Kierkegaard, el gran socrático danés, se despacha a gusto al principio de su obra “Migajas filosóficas”. Después de considerarlo poco más que un folleto en el que se encuentran poco menos que meras opiniones, llega a un punto crucial que me permito parafrasear: el maestro o es pura ocasión para la luz que corresponde a Dios o se convierte en impedimento para ella.
“Desde la perspectiva socrática, cada punto de partida en el tiempo es por sí mismo algo contingente, insignificante, una ocasión. El maestro tampoco es más que eso y, si se da a sí mismo o da a su enseñanza de otra manera, entonces no sólo no la da, sino que la quita y, en ese caso, ni es amigo del discípulo ni muchísimo menos su maestro.” (Migajas filosóficas, Trotta, p.28)
La cita recuerda, indiscutiblemente, a Calasanz, santo de la escuela. Y a no pocas personas entregadas de forma tan diversa en el servicio evangélico a los demás. Llamaba a sus maestros, trayendo del Nuevo Testamento, “cooperadores de la verdad”. Javier Alonso nos recuerda en su último libro que “la humildad es también necesaria para educar a los niños pobres, oficio tan despreciado por el mundo. Esta virtud ayuda al maestro a adaptarse a la capacidad de los niños, hace a los hombres aptos para conocer la Verdad y proporciona quietud necesaria para toda actividad pedagógica” (p. 93).

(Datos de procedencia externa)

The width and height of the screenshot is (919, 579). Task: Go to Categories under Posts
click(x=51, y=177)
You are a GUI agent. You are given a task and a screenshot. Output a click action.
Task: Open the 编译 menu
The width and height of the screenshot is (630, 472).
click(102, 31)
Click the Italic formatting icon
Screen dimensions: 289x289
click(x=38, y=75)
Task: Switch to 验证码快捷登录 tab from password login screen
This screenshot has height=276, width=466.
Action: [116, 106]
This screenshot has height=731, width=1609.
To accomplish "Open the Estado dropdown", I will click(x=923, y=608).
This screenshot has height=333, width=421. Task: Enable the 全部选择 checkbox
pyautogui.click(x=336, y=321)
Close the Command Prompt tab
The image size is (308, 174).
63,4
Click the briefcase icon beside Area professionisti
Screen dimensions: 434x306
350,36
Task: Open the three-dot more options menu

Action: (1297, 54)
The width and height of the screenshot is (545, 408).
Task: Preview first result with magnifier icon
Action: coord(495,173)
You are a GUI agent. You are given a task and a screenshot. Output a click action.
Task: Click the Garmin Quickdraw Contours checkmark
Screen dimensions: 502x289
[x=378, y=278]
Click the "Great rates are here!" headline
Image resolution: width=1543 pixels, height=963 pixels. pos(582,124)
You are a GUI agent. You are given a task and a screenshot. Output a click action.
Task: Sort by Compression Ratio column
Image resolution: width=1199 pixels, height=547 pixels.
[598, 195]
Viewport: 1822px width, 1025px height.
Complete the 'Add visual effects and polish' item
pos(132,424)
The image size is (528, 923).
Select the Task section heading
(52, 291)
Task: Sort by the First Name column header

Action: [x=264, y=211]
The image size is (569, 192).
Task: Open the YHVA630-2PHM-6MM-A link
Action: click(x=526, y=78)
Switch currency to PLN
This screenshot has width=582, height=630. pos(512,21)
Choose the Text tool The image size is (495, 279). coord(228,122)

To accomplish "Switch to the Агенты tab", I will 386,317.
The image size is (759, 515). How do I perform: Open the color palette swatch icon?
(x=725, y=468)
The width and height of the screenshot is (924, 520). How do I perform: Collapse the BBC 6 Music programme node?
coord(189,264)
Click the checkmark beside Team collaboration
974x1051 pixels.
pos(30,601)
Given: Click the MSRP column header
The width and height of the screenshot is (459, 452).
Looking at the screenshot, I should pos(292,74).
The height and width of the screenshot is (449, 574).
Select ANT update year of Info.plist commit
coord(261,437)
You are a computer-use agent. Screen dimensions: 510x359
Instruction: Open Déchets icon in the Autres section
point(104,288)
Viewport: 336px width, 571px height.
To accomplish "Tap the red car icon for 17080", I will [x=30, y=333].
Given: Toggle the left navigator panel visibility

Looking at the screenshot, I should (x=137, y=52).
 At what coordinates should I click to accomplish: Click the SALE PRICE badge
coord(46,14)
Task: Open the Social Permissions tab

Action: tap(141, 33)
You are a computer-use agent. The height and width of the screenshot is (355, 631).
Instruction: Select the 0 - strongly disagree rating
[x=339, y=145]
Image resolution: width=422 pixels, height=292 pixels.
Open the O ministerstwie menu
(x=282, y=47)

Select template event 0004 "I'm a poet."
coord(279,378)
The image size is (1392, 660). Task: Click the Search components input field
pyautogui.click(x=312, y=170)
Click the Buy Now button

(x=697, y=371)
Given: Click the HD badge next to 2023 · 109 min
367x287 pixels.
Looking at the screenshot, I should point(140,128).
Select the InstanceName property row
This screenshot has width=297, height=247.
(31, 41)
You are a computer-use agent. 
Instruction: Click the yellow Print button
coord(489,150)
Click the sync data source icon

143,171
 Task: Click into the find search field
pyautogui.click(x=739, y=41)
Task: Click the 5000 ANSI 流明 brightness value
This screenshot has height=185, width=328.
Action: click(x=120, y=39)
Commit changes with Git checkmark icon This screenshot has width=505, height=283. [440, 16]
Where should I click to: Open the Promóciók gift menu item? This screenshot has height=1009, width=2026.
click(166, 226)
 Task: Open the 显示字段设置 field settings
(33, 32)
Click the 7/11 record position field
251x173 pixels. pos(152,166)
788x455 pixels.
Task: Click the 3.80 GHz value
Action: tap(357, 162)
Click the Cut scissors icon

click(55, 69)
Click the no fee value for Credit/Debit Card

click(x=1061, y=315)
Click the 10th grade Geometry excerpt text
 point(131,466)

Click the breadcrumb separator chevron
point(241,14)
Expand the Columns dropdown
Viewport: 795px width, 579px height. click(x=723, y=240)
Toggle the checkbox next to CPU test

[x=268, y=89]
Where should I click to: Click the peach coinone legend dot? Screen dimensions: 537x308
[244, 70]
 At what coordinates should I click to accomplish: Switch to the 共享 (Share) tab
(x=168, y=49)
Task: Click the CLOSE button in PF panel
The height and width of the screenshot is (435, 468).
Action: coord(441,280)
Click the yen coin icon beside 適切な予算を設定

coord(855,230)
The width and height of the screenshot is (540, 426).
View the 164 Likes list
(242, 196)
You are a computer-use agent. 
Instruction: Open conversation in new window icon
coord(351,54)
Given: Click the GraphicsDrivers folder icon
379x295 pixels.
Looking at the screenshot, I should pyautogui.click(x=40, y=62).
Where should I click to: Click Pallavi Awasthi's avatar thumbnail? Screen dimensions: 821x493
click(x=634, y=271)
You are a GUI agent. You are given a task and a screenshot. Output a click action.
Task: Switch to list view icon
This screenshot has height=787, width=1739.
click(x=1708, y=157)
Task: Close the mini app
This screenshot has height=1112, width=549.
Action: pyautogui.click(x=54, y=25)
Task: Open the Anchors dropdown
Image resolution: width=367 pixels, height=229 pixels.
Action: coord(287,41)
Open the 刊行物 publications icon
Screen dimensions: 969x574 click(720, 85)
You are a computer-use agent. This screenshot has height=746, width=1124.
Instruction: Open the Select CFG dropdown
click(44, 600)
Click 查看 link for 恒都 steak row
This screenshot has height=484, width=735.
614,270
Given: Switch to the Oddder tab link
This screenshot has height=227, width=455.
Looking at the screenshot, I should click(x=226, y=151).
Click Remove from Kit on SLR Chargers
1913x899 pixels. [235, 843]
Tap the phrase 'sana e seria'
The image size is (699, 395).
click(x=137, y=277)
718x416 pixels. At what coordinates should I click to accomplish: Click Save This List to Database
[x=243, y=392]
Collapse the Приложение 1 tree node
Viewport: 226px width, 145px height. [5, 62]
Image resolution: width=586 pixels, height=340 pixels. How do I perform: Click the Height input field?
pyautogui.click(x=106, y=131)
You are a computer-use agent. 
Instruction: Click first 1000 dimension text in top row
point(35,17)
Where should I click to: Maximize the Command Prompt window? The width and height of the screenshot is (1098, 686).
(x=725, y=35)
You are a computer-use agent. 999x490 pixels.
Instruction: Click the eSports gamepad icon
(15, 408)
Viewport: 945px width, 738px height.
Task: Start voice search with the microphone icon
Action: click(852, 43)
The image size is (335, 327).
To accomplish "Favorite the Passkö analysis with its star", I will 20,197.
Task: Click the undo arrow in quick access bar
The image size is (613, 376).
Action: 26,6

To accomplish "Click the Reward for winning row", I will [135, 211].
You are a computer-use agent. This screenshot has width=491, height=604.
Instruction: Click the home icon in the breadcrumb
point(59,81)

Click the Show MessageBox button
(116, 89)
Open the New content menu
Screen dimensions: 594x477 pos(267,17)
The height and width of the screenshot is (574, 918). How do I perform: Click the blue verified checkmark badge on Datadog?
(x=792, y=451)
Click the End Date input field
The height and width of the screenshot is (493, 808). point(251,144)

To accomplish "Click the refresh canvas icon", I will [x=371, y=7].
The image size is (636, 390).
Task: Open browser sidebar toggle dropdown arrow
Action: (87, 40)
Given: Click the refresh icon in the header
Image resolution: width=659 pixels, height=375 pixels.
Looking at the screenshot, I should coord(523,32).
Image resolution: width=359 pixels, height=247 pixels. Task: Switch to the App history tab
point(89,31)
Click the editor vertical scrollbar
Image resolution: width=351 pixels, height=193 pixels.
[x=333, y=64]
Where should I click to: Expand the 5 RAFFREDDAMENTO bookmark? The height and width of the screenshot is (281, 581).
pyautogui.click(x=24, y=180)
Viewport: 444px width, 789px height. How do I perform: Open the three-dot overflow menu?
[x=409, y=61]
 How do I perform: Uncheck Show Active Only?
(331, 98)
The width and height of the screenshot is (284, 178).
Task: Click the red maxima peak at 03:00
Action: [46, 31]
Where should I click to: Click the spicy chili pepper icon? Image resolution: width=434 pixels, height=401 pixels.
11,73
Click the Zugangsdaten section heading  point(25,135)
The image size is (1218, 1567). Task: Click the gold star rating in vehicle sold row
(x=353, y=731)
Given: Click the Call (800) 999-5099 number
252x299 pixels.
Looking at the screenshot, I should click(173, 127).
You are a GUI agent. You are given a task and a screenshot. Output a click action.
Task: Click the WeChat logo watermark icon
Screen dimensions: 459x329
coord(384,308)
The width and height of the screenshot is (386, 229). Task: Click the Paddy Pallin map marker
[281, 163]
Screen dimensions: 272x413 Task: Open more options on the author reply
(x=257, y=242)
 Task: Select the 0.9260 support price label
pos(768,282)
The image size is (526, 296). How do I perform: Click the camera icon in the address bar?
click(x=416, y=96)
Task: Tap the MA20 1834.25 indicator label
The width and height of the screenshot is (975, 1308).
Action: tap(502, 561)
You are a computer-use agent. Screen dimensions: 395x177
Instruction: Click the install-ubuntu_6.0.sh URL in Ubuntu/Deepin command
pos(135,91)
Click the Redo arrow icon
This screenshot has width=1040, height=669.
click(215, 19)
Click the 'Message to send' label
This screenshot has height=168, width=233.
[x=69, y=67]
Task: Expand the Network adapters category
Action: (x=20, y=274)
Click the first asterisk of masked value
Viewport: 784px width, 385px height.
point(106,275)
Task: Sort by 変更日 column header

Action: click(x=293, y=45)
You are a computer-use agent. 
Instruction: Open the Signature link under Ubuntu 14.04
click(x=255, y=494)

Creo que es imprescindible retomar este punto en toda la misión de la Iglesia para no caer en el activismo y en la tarea, y llevar todo de una profunda espiritualidad, que apunte más allá de sí, que impida y proteja de la autorreferencialidad. No basta con decirlo una vez. Más bien repetirlo incansablemente frente a la tentación de ser lo que no se es y vivirnos más allá de ser hijos de Dios, en una tarea encomendada como siervos. Además, agradecer a quienes nos lo recuerdan, porque buscan nuestro propio bien.